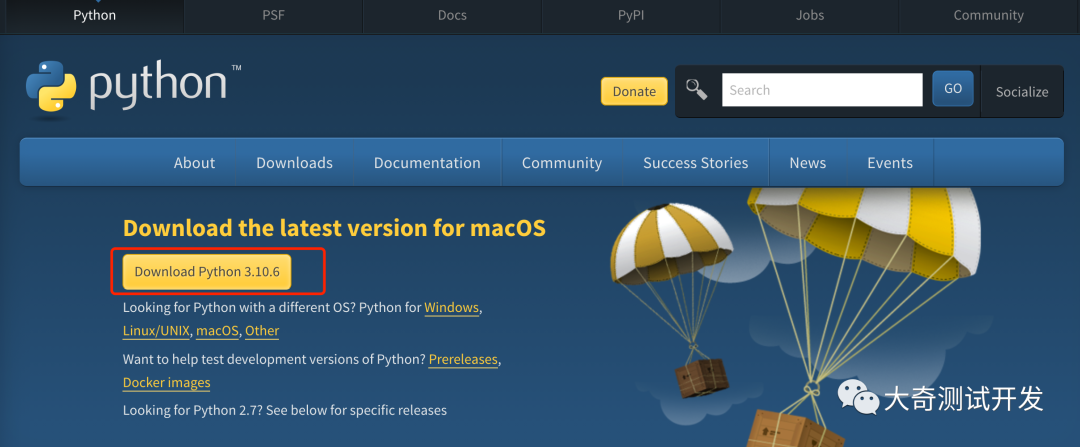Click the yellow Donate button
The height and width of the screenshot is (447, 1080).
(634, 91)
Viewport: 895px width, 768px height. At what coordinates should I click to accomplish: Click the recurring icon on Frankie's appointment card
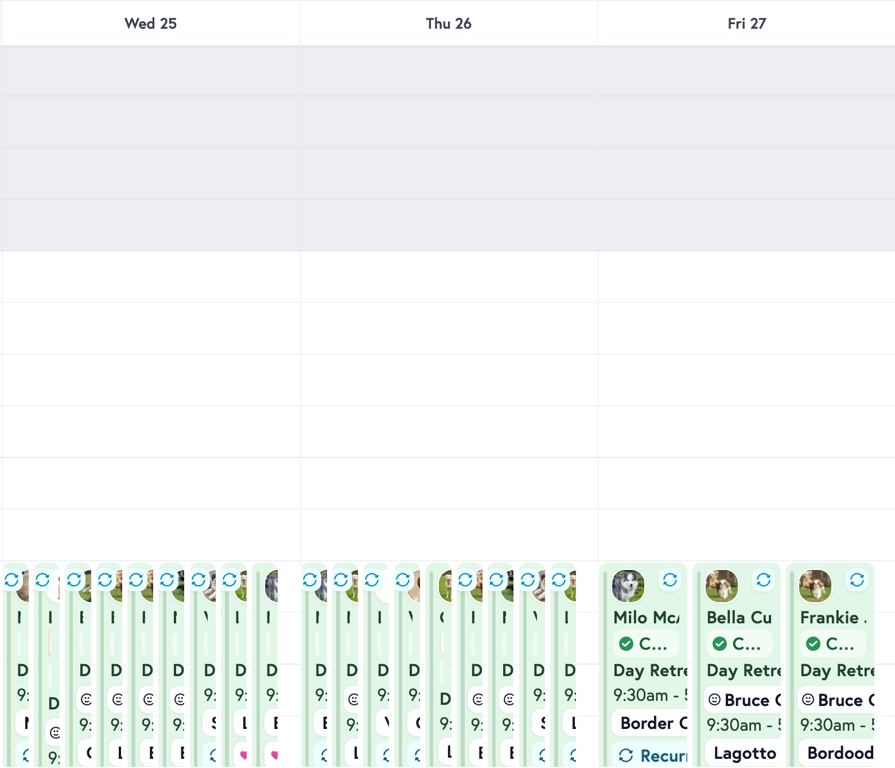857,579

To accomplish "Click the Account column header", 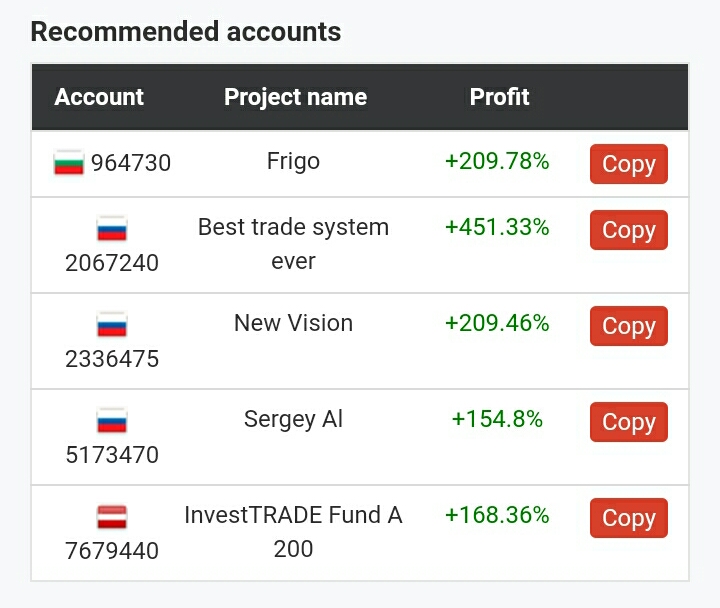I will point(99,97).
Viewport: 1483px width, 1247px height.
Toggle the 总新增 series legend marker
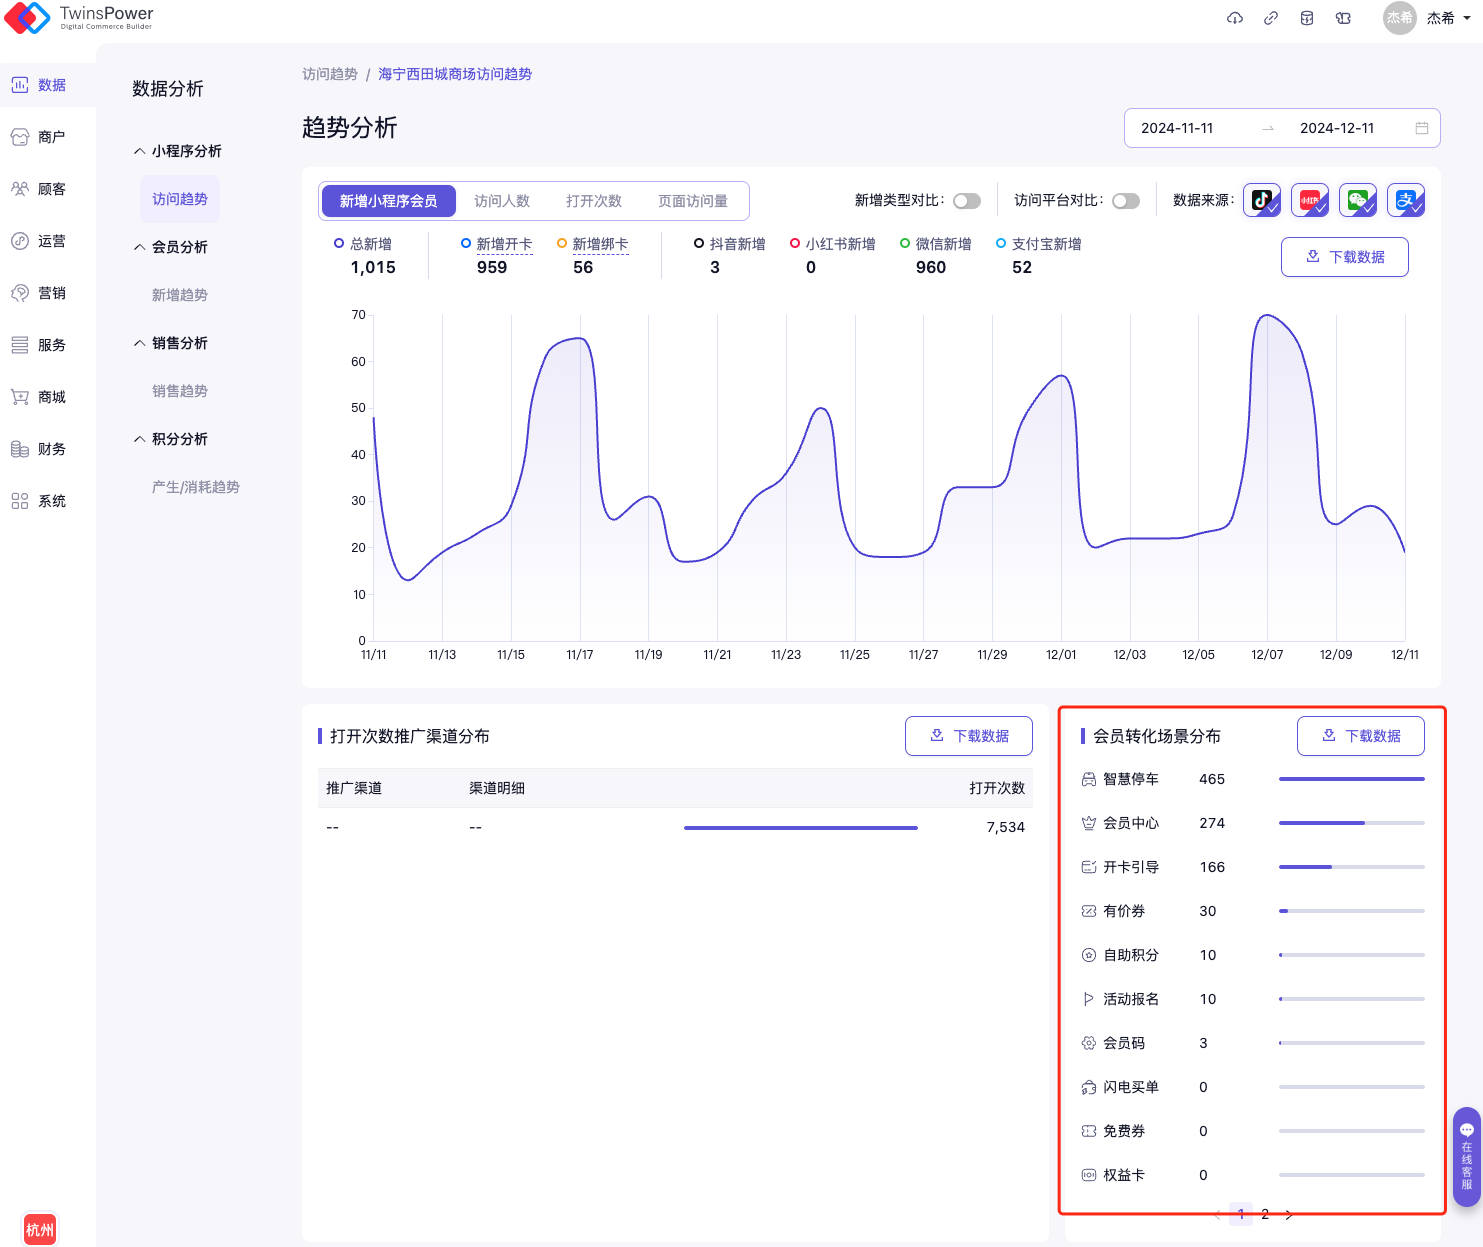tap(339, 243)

++++++++++

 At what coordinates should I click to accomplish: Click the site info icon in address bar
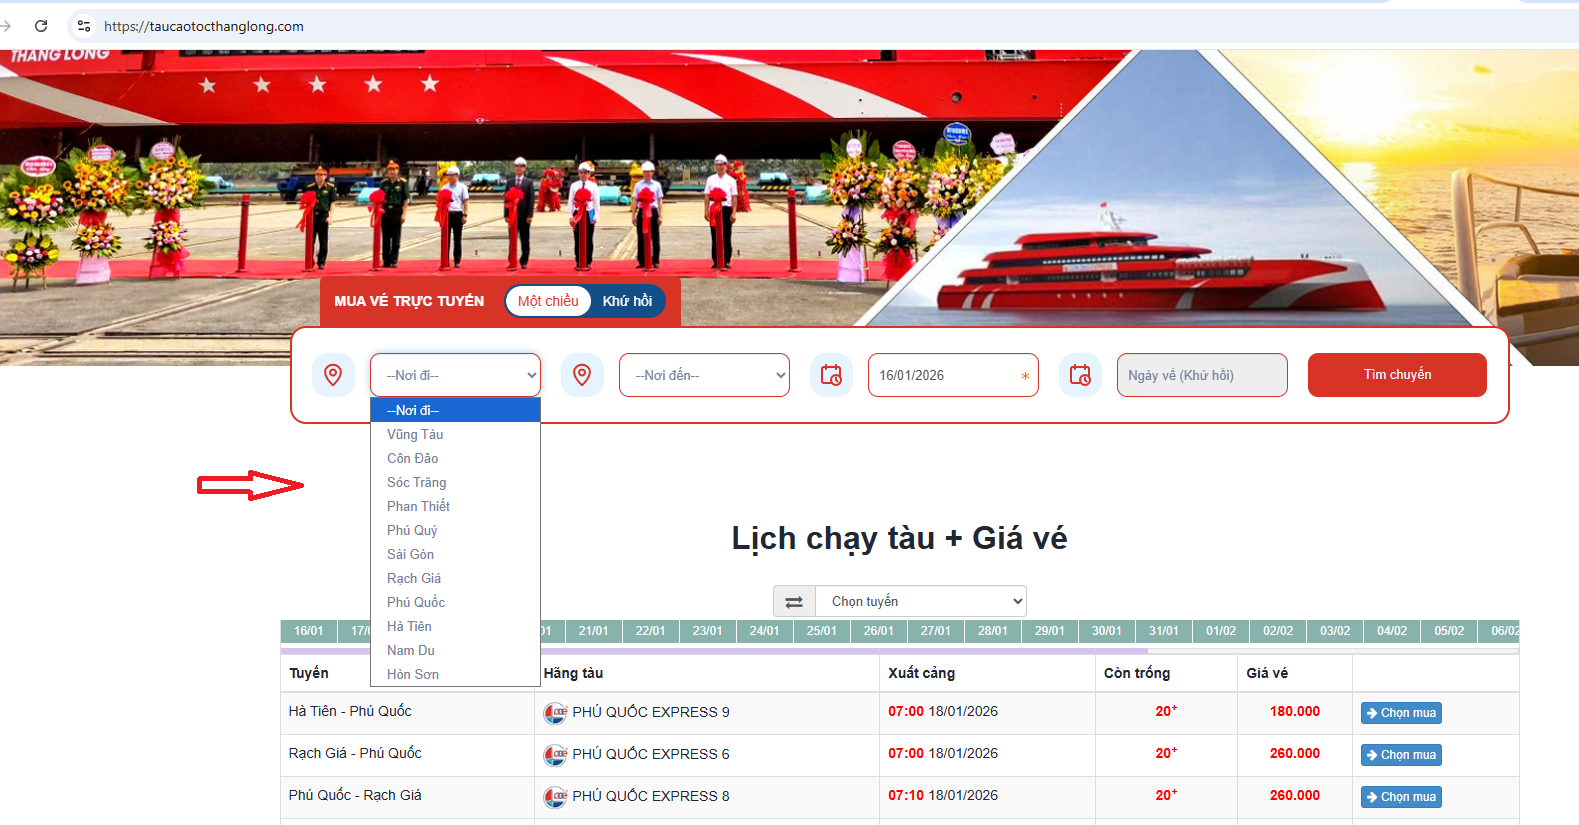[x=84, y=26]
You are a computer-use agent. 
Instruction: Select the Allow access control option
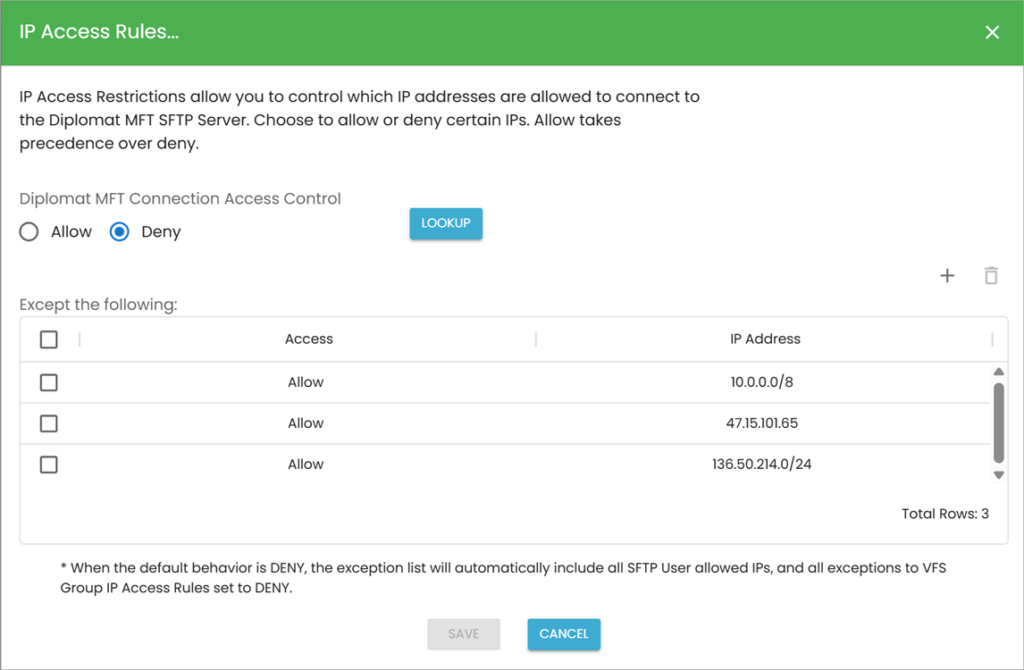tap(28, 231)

++++++++++

Exercise:
In everything from the line containing "At what coordinates should I click to accomplish: Click the site" down to the line containing "tap(28, 231)", change "Select" to "Choose" and keep all else the same. Give only those lines, and leave out the pictures.

Result of this exercise:
 At what coordinates should I click to accomplish: Click the site info icon in address bar
[x=84, y=26]
You are a computer-use agent. 
Instruction: Choose the Allow access control option
tap(28, 231)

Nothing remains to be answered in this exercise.